As the United States moves toward a healthcare system that is profit seeking and funded by private insurance companies, it is natural for clinics, hospitals, and doctors to want to make a profit too. In their zeal to make a profit healthcare providers may step outside the bounds of honesty and commit fraud, even against public programs like Medicare and Medicaid.

Healthcare fraud occurs when a healthcare provider tries to defraud the insurance company in order to receive more profit than they actually provided services for. Healthcare fraud can also be done by the patient if the patient provides false and misleading information to the health insurance company to receive health care benefits.

These fraudulent activities by health care providers is a federal criminal offense and can result in various criminal and/or civil consequences.

Is Healthcare Fraud a Criminal Offense?

Healthcare fraud is a federal criminal offense addressed by the Health Insurance Portability and Accountability Act of 1996 (HIPAA) with stiff penalties. Violators of this prohibition against healthcare fraud can end up in federal prison for white-collar offenses. If found guilty of healthcare fraud, penalties may include: 

  • Civil fines of up to $10,000 per false claim;
  • Repayment of false charges;
  • Criminal charges;
  • Criminal fines;
  • Prison;
  • Repayment of attorney fees to plaintiff;
  • Punitive damages;
  • Asset Forfeiture and Seizure;
  • Loss of State Medical License;
  • Probation;
  • Restitution; and/or
  • Denial of Insurance Billing Privileges.

What are Some Common Types of Healthcare Fraud?

Healthcare fraud can be committed both by the patient and the provider. Healthcare fraud may sometimes involve illegal conduct such as:

  • Filing Duplicate Claims: An applicant may file a duplicate claim, or a claim that is only slightly different, in order to reap dual benefits.

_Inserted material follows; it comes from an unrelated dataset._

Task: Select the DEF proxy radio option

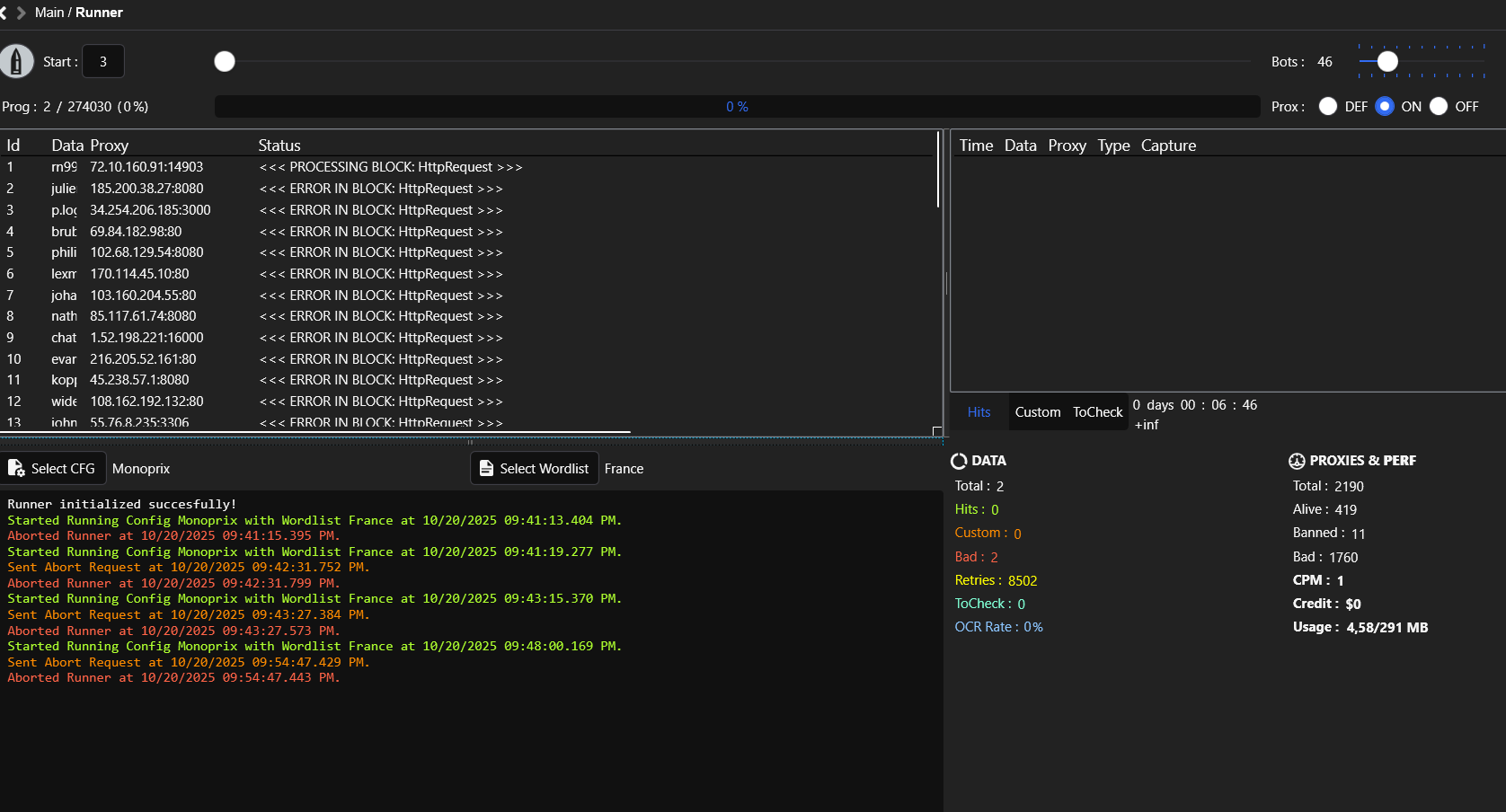Action: pyautogui.click(x=1328, y=106)
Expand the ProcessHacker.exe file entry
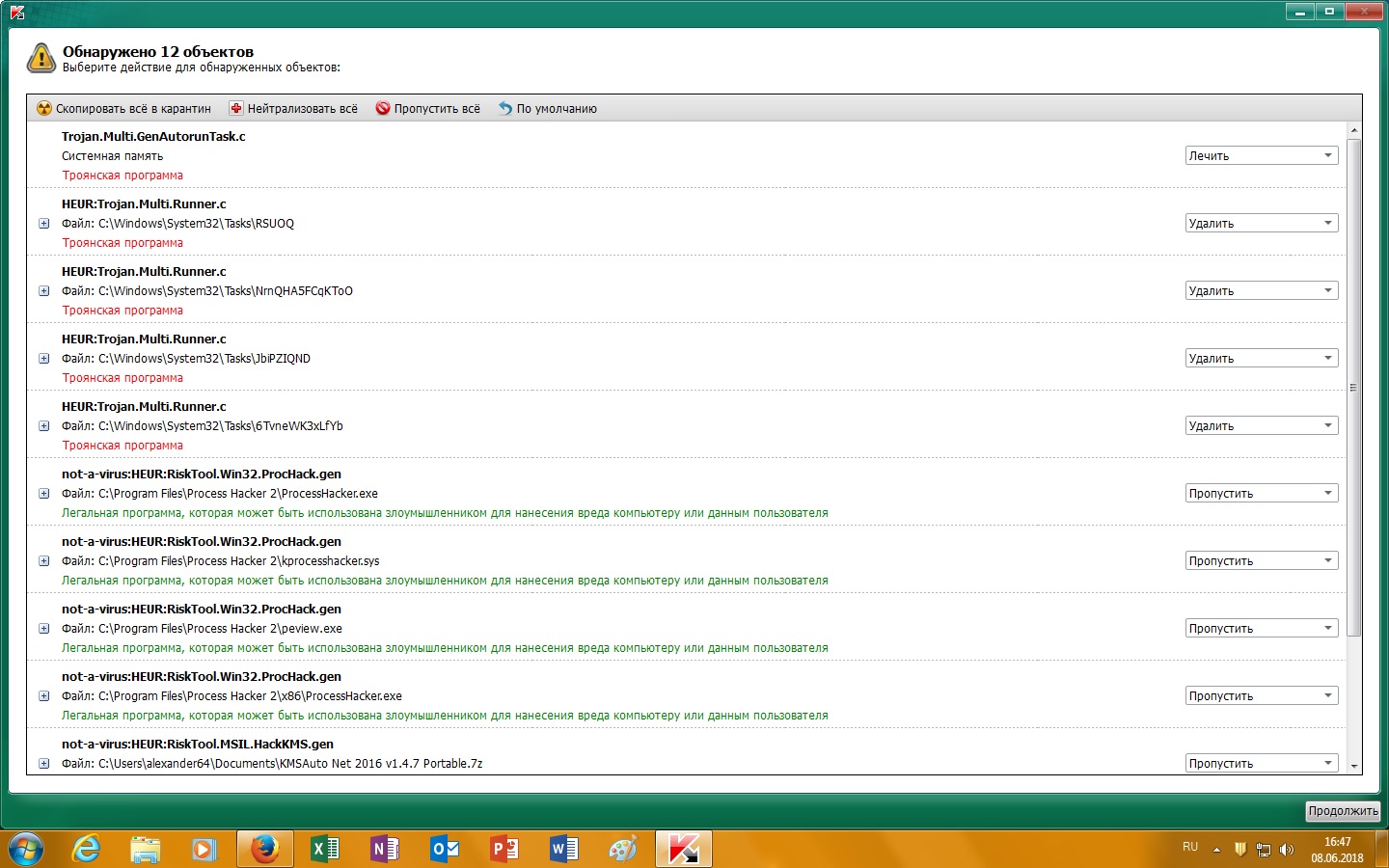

They may then turn around and sell the additional medicine and equipment they receive in the black market.
  • “Kickback” Schemes: This is where the applicant is illegally rewarded for using or endorsing a particular type of medical treatment, drug, equipment, or service, or for providing illegal referrals.
  • Fraudulent Medical Billing Scams: For instance, overcharging or filing for excess services.
  • Providing False Information: Making false statements on a healthcare application or claim is generally considered a violation and can lead to both private and criminal consequences.
  • Illegal Resale: Selling medicines or equipment’s through a black medical market is very risky and can lead to legal consequences, as well as injuries to innocent persons.
  • Billing for Services Not Actually Performed: When a medical provider bills for medical procedures not performed on patient.
  • Upcoding: Billing for more costly services than the one actually performed.
  • Prescription Drug Fraud: Prescribing medication without an in-person exam.

Due to these types of healthcare fraud, the healthcare industry is highly regulated and is subject to some very strict laws. Violating healthcare fraud laws can have far-reaching consequences for individuals and businesses.

What are the Defenses to Healthcare Fraud Charges?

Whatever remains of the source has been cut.